'It didn't actually change what the employer was agreeing to do,' says employment lawyer on 'high bar' for frustrated employment contract arguments

A ruling by the British Columbia Court of Appeal, the highest level of provincial court, has set a limit on what constitutes a frustrated employment contract when a business is closed for unforeseen circumstance.
The decision will influence courts deciding on frustrated contracts in jurisdictions across the country, says labour and employment lawyer Matthew Allard, associate at Fasken in Vancouver.
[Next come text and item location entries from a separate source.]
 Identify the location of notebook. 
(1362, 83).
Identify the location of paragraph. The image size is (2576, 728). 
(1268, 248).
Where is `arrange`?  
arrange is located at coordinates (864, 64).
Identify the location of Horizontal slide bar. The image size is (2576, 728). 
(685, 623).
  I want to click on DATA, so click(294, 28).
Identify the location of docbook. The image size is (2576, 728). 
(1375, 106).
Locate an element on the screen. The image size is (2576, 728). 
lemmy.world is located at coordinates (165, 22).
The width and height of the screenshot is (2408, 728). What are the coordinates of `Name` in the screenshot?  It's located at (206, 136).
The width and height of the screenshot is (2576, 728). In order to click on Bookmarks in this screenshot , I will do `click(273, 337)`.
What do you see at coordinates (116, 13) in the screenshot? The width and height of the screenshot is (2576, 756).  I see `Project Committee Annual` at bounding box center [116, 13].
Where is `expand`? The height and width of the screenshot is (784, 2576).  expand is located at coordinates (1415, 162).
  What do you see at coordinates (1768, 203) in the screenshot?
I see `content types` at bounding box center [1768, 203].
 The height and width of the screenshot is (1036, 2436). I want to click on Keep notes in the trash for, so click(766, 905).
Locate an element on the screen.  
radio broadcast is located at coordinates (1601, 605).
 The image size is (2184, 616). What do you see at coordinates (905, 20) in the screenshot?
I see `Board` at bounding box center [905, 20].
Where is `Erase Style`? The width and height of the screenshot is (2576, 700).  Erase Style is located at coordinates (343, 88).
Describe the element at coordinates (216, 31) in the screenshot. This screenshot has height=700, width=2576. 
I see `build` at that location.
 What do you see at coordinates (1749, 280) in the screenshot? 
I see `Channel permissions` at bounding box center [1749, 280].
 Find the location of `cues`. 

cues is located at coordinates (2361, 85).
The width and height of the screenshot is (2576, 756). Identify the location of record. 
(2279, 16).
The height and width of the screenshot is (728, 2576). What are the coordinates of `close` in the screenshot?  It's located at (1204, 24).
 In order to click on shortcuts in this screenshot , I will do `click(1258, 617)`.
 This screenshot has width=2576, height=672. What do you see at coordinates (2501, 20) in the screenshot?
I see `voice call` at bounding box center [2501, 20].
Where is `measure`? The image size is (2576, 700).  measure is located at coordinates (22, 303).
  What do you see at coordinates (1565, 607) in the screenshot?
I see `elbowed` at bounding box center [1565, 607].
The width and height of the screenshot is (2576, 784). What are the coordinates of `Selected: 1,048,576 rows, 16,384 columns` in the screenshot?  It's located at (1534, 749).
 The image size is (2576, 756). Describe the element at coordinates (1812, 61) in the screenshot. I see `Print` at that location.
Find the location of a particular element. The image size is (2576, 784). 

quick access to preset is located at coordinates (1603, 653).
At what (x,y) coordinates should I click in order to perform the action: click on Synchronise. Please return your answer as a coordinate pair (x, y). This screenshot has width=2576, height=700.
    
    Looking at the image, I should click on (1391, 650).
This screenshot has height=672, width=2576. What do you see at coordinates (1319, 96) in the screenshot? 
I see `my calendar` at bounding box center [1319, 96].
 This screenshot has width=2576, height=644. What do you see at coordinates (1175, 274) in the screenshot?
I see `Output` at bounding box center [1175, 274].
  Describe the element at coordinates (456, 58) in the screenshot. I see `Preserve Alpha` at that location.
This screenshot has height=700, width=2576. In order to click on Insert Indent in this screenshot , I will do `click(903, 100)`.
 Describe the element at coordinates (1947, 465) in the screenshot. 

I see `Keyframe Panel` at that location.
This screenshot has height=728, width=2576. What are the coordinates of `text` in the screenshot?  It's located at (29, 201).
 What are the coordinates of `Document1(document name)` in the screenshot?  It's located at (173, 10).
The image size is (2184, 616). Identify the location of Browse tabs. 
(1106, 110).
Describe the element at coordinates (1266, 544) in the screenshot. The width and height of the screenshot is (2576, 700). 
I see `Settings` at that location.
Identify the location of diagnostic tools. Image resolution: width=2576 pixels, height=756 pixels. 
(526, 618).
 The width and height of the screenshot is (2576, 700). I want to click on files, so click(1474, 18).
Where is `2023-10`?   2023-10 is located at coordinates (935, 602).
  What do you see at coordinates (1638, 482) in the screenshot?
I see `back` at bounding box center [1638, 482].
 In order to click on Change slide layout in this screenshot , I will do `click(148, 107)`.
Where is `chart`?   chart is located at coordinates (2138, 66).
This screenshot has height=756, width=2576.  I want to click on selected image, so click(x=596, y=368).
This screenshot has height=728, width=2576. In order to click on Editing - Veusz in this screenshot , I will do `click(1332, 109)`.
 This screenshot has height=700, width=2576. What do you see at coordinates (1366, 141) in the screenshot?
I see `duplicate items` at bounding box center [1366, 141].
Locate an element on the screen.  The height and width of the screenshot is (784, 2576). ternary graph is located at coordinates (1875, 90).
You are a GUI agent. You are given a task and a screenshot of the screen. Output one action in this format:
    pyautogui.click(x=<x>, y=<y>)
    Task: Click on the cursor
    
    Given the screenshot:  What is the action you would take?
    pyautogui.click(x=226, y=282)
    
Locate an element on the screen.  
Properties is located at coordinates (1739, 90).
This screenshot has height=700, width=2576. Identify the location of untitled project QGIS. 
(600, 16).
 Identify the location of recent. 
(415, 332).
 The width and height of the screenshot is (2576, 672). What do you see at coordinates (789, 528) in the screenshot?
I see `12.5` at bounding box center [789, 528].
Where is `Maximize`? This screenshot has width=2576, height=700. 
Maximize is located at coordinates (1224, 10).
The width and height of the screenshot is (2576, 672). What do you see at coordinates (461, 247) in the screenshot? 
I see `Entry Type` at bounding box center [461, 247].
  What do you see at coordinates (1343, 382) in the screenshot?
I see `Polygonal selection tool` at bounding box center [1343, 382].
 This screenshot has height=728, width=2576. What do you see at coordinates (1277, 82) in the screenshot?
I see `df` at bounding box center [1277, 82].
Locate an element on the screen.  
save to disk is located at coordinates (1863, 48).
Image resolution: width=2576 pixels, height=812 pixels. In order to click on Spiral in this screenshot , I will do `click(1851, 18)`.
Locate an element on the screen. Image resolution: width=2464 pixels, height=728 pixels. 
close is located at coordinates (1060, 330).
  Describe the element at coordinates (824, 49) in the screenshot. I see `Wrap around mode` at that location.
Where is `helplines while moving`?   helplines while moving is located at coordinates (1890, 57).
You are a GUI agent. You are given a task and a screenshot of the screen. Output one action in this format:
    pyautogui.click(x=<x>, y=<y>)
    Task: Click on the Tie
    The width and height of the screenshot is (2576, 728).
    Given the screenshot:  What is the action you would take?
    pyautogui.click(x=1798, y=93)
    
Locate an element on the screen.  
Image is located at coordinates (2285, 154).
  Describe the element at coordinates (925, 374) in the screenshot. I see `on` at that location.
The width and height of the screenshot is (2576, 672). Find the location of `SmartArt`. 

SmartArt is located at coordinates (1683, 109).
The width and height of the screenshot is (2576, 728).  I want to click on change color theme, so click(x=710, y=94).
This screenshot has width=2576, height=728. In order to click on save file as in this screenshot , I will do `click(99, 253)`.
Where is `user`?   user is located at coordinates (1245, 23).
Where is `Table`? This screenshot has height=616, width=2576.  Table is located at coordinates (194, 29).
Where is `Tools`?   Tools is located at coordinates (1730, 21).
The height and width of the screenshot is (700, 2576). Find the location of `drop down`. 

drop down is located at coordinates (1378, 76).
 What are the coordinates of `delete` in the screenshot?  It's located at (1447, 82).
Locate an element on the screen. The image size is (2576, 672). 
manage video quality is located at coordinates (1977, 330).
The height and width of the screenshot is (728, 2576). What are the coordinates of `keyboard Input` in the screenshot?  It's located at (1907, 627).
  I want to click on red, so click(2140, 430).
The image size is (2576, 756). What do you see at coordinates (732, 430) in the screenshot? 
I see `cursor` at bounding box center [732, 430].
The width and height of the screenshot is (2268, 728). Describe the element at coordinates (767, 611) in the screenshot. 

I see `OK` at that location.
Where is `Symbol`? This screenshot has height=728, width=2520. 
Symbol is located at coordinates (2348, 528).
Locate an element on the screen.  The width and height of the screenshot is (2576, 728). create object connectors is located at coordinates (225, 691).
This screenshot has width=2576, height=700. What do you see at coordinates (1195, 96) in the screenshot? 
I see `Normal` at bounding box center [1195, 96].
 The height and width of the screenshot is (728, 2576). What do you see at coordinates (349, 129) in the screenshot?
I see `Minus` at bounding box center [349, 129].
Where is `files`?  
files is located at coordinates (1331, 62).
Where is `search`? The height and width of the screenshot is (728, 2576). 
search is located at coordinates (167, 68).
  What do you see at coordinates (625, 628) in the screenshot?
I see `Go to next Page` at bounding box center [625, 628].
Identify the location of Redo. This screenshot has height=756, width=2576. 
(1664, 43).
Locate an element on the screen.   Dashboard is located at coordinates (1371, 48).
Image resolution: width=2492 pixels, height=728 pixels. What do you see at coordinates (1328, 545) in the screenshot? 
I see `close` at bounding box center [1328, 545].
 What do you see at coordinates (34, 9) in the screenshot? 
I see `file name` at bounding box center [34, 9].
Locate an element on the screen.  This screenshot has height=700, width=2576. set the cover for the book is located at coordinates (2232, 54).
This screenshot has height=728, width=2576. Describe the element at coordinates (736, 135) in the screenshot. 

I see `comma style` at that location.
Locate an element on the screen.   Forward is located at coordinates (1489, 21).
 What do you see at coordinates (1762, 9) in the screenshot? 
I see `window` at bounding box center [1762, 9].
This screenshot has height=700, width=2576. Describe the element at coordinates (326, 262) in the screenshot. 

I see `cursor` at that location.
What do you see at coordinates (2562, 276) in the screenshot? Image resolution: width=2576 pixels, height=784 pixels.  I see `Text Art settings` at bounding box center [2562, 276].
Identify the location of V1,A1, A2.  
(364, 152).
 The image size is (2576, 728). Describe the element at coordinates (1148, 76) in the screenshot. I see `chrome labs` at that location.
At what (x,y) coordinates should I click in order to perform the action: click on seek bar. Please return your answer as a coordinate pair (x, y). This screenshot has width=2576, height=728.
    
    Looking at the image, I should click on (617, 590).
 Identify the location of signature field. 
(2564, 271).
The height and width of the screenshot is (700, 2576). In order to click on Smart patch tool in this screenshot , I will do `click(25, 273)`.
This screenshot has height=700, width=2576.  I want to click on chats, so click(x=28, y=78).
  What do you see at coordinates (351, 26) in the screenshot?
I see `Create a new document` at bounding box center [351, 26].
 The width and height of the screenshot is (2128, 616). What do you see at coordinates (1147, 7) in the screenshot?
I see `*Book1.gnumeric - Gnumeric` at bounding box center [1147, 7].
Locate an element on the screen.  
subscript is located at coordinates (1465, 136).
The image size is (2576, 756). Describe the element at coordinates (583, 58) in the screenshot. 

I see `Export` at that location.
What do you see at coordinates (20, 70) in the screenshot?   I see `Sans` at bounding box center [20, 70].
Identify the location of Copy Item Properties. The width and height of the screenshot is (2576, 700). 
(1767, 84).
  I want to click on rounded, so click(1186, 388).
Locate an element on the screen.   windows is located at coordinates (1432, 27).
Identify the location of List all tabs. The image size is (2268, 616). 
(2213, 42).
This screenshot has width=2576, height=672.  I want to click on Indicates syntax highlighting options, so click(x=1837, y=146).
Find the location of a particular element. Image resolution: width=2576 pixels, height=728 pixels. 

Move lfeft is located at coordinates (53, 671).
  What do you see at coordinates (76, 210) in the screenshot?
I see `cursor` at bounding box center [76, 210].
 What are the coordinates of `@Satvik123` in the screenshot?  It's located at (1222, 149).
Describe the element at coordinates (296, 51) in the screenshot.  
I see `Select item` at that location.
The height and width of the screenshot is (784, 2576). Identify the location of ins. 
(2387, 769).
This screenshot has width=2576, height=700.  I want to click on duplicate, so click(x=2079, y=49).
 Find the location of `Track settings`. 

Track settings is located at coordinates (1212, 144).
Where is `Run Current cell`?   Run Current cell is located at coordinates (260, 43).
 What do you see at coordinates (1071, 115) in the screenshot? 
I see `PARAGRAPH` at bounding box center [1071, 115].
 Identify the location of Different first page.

“When an employer wants to rely on frustration, they need to be careful, in particular, when relying upon an intervening event that may have temporarily eliminated the business,” says Allard.
“While the court acknowledged this was going to be a very financial burdensome situation for the employer, it hadn't actually changed what they had agreed to, which was the employee to provide services and the employer to provide compensation for those services.”
Gift shop closed during COVID-19: frustrated employment contract?
The employer, Aldergrove Duty Free Shop on the Canadian side of the Canada/U.S. border crossing, closed temporarily in March 2020 when non-essential travel was halted during the COVID-19 pandemic.
Ninety-nine percent of the store’s customers were travellers crossing the border; the shop’s employees were temporarily laid off in March, and in August 2020, the layoffs became permanent and backdated to the original layoff date.
A longtime employee filed a civil claim of wrongful dismissal when the employer declined to pay severance. The employer argued that the employment contract had been frustrated due to the pandemic closure and the resultant and continuing financial hardship the shop had experienced.
While the court acknowledged that there was undeniable financial impact on the business, it disagreed that it constituted a frustrated contract, and issued a summary judgement order to pay the employee 10 months’ severance pay.
The employer appealed that decision, which has now been upheld by this ruling.
Employers face ‘high bar’ proving frustrated employment contracts
“This argument erroneously presupposes that it was a term of the employment contract that the shop would maintain a certain level of customers, or that the respondent would perform a certain volume of work or maintain a certain level of busyness,” the appeal panel wrote in their decision.
“It is also an argument that, taken to its logical conclusion, would arguably render the frustration defence available each time a retail operation experiences a substantial, non-fleeting reduction in its customer base due to an event beyond its control, on the basis that its employees had been left with less or, at times, nothing to do.”
This decision echoes earlier, similar cases in B.C. where businesses affected by the pandemic claimed that a reduction in customers constituted a frustrated employment contract when they faced wrongful dismissal claims from laid-off employees.
In both of those cases, one involving a pub and one a travel agency, the courts disagreed with the employers, saying the reduction of income had not altered the nature of the contracts.
In Fanzone v 516400 B.C. Ltd., 2022, a B.C. pub argued against a wrongful dismissal claim on the grounds that the employment contracts had been frustrated due to the closure ordered by the Provincial Health Officer, and the external event meant staff should not be owed severance pay. The Supreme Court upheld the wrongful dismissal claim because the pub had stayed closed when there were other options available such as take-out and limited dine-in.
Reduced customers not a reason for frustrated employment contracts
The Court of Appeal panel also struck down the employer’s appeal that the employee’s CERB (Canada Emergency Response Benefit) payments should be deducted from the severance pay owed to her.
“Laws coming out of the COVID-19 pandemic have not been favourable to employers,” says Allard.
“For them to have been able to rely on the defense of frustration, it would have meant that they could no longer viably operate. They found that an inability to pay an employee due to loss of customer demand and revenue during the pandemic was not frustration.”
The employee in this case — a 78-year-old woman who had been working for the employer since 2010 as a retail clerk and occasionally helped out with janitorial duties — was first employed as a buyer by the shop, then shifted to retail sales.
The president of the shop cited there being “essentially no work for employees to do,” as the reason for the closure at the time, but the court upheld the earlier judge’s decision, saying the closure had not “radically changed” the nature of the contract.
“Although it imposed some significant financial difficulties on the employer, it hadn’t resulted in a radically different nature of what was contemplated by the parties when they entered into [the contract],” Allard says.
“It didn't actually change what the employer was agreeing to do, which was to provide an hourly wage for the employee performing the services, and it didn't change the fact that she was required to effectively attend at the workplace to perform those services.”